-- CONSIGNES DE L'EXERCICE --
1. Recopiez fidèlement le passage de la critique du film compris entre « Le film est » et « dans cet animé. », ces deux segments inclus.
2. Comptez les lignes des entrées où figure la chaîne « height ». Indiquez seulement ce nombre.

Le film est l'histoire d'une vie, fantastique et décrite comme un conte de fée, de loin supérieure à ce dernier, car au constat humain: la Joie qui est celle de la Mère accomplie.
Le rôle de la mère. Un sujet qui m'a toujours horrifié, révulsé, fait tourner de l'oeil. Une chose que j'ai toujours voulu éviter. Un thème qui parvient à être transcendé dans cet animé.
À qui est en âge de chercher une réponse à une question qu'il méprise comme la caducité, à quel enfant veut s'écorcher à apprendre la triste et magnifique raison de vivre d'un parent, et surtout à la vivre, ce film est une réponse. Une chouette réponse puisque le film traite avec une poétique douceur certaines horreurs apparemment insurmontables.
Peut-on faire un lien avec un poème baudelairien quant au statut de la mère vis-à-vis de ses enfants, démons destructeurs lorsqu'ils en viennent à se battre? " […] car l'enfant est turbulent, égoïste, sans douceur et sans patience, et il ne peut même pas, comme le pur animal, comme le chien ou le chat, servir de confident aux douleurs solitaires". Ces enfants sauvages sont effectivement trop occupés par leur dualité, leur instabilité incontrôlable, qu'ils écartent la douleur de la mère, qui semble reléguée au second plan, alors qu'elle reste la pièce maitresse de l'épanouissement de leur vie. C'est d'ailleurs pour cela que le film porte le nom de ses enfants: ceux qu'elle a réussi à faire vivre, après qu'elle ait profité de sa vie de couple.
Cette vie de couple est la deuxième partie concernant Hana, car je l'ai déjà dit, on a l'histoire d'une vie, jusqu'au zénith de sa réussite. On retrouve la vie d'étudiante (les premières difficultés), de femme (le bonheur de l'union, l'égoïsme pour deux, le foyer, le milieu d'une vie, l'objet de la quête simple de l'homme encore libre). Puis cette étape finale, l'accomplissement de la dévote, enseigner tout ce qu'il faut à ses enfants avant qu'ils fassent leurs choix, qu'ils partent vers leur indépendance spirituelle. C'est tout le labeur d'Hana, les patates qu'elle plante, la maison de campagne qu'elle rénove, le travail et les livres qu'elle a choisis, la vie recluse enfin: tout n'est que fonction de sa progéniture. L'hybridité des enfants n'est qu'une grande colline, une marche rendue plus difficile avant le salut, une satisfaction décuplée à l'arrivée, un littéral enchantement. C'est très joliment mis en scène par Hosoda:
La narration par la voix unique de la fille Yuki laisse présager une fin des événements tragique. Ceci n'est pas une naïveté de la part du nippon.

Entrées sur la recherche de mots et d'éléments:
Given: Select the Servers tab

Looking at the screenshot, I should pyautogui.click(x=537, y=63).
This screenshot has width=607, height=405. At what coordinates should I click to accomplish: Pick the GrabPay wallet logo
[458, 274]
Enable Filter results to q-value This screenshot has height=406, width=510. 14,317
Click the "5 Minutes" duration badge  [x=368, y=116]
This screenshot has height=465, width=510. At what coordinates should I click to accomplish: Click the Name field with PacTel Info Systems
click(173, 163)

--

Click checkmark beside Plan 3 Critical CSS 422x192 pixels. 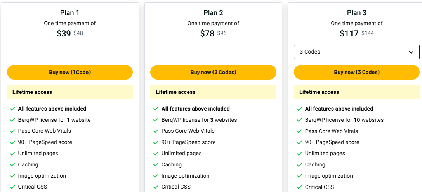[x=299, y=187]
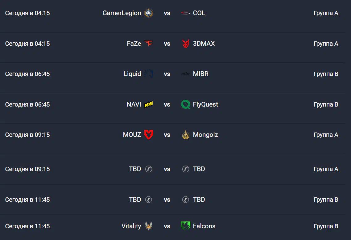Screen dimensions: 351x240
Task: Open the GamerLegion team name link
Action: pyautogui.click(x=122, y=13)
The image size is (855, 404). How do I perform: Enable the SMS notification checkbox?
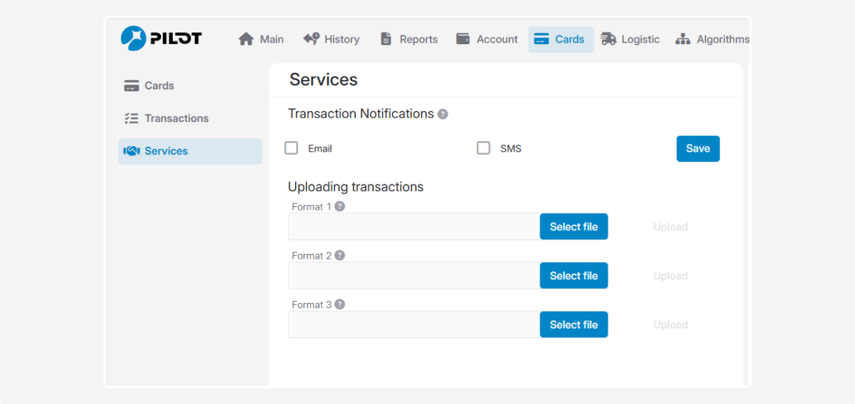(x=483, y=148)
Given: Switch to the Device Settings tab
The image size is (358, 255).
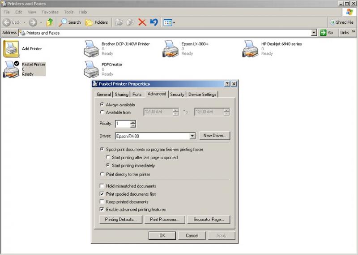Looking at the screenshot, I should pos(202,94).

...

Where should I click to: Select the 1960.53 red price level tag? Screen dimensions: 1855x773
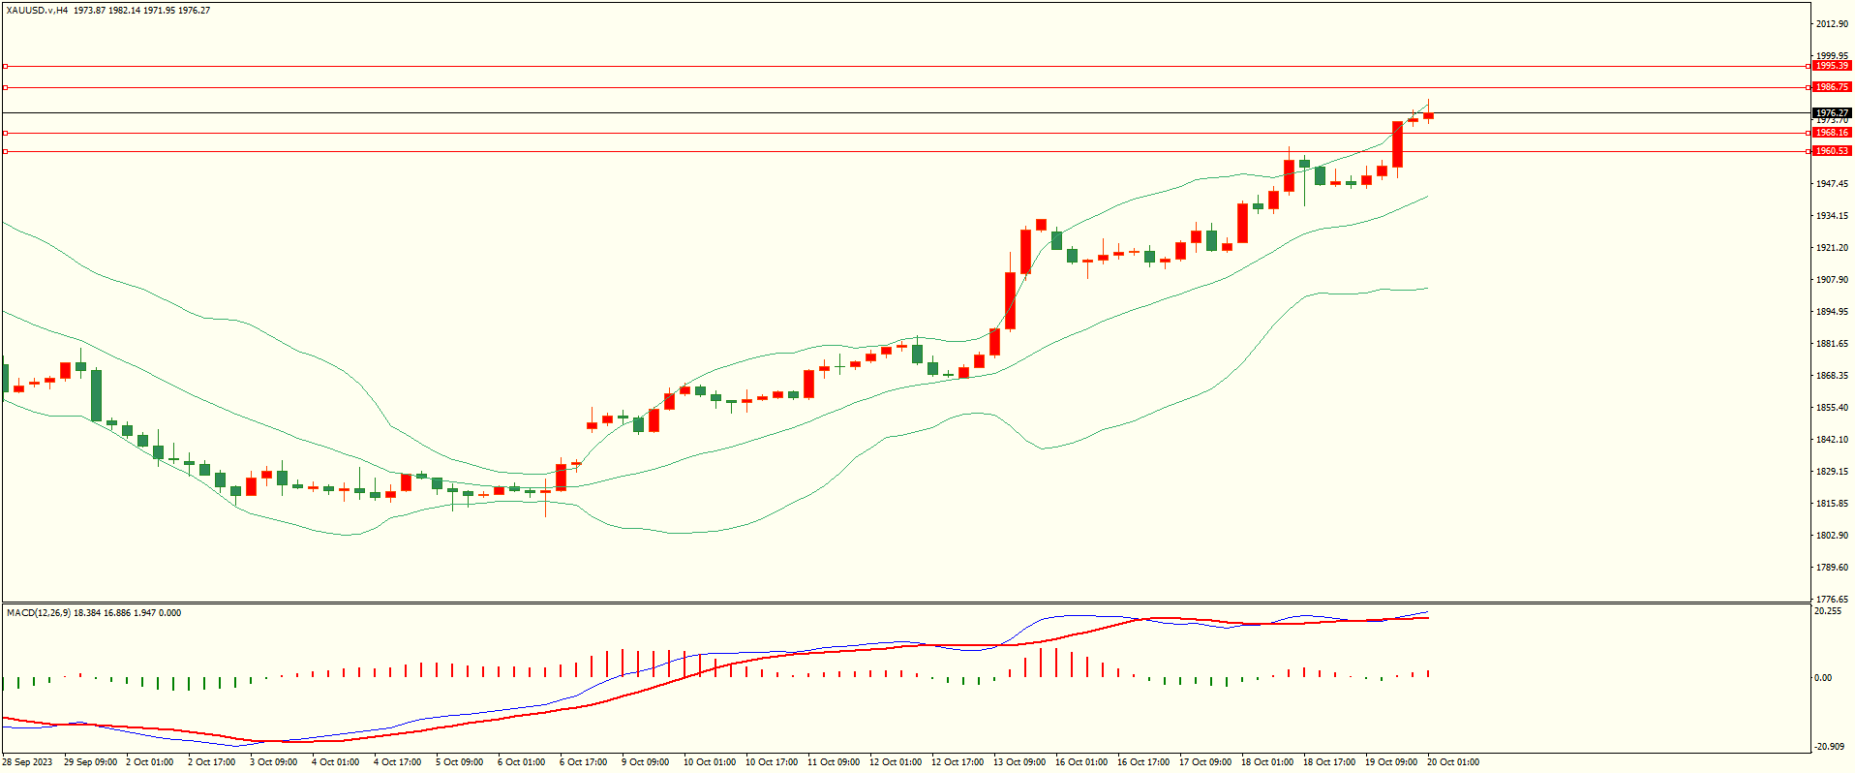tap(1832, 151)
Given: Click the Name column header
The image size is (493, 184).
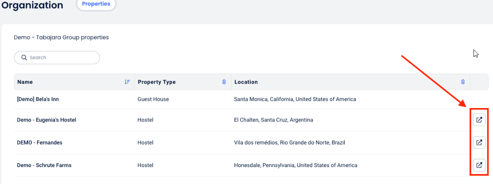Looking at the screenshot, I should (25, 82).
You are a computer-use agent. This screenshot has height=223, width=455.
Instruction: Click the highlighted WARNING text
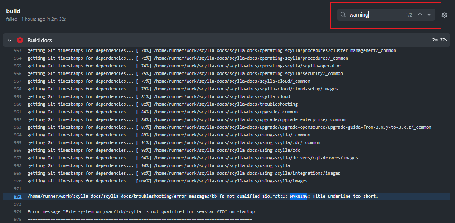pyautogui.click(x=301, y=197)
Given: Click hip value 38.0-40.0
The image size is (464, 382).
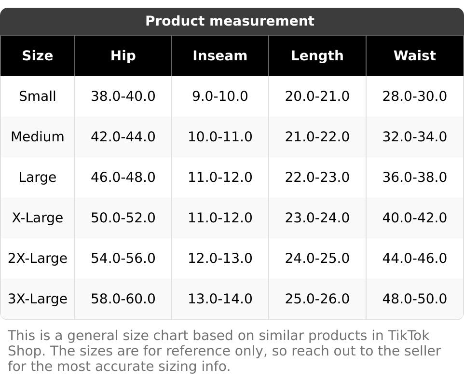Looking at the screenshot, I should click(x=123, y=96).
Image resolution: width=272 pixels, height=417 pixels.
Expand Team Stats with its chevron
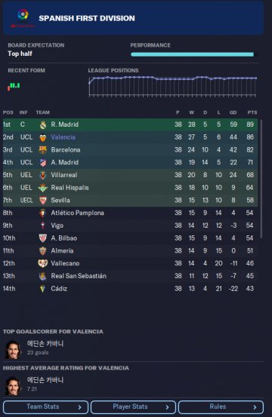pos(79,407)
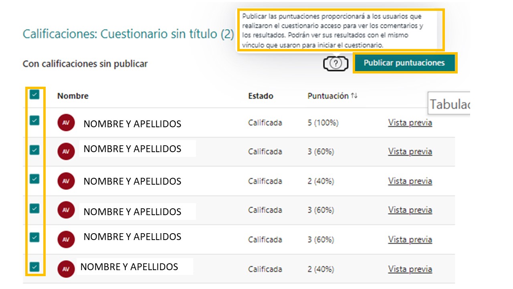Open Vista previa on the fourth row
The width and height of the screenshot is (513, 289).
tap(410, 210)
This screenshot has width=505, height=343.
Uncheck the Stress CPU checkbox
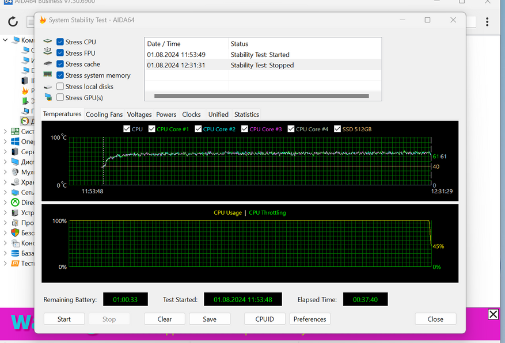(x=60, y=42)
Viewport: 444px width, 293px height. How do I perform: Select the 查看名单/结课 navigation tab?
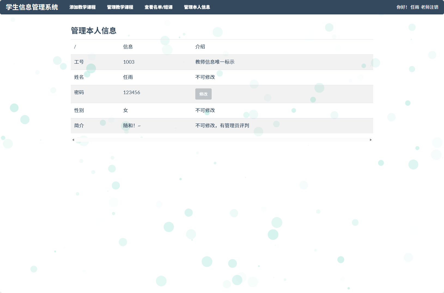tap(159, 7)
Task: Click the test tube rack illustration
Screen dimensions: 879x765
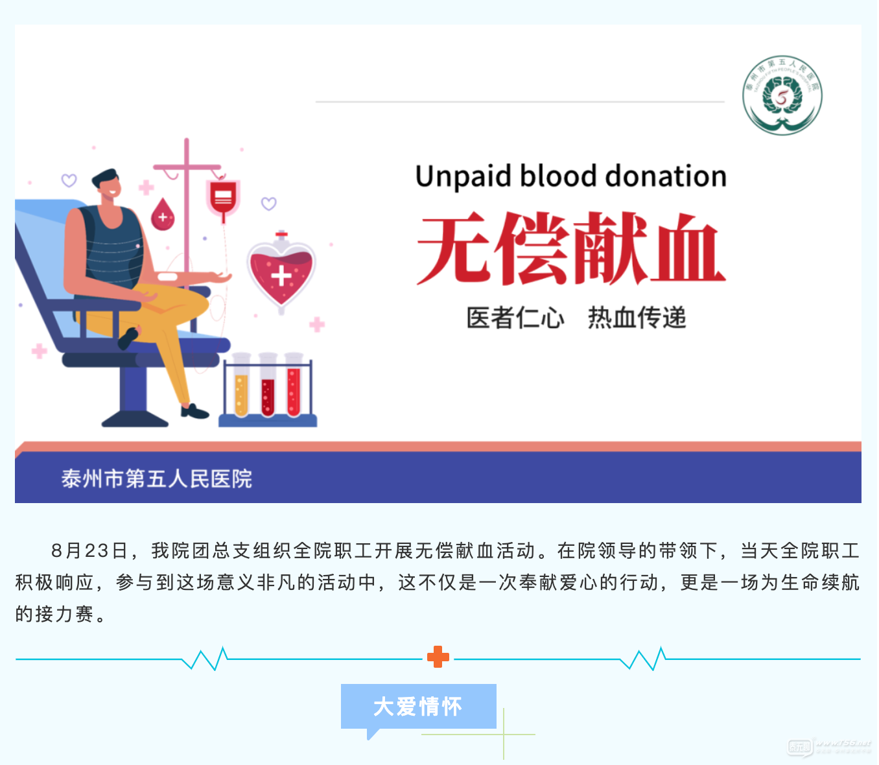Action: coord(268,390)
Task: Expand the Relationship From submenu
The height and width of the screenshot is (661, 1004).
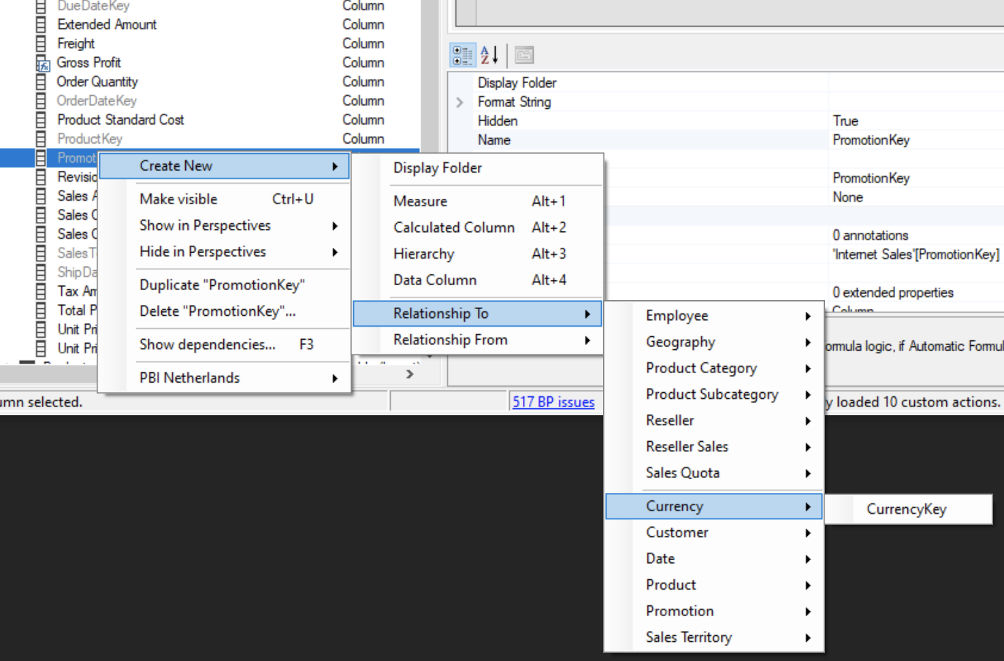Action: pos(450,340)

-- RÉPONSES FOURNIES --
1.
Le film est l'histoire d'une vie, fantastique et décrite comme un conte de fée, de loin supérieure à ce dernier, car au constat humain: la Joie qui est celle de la Mère accomplie.
Le rôle de la mère. Un sujet qui m'a toujours horrifié, révulsé, fait tourner de l'oeil. Une chose que j'ai toujours voulu éviter. Un thème qui parvient à être transcendé dans cet animé.

2. 9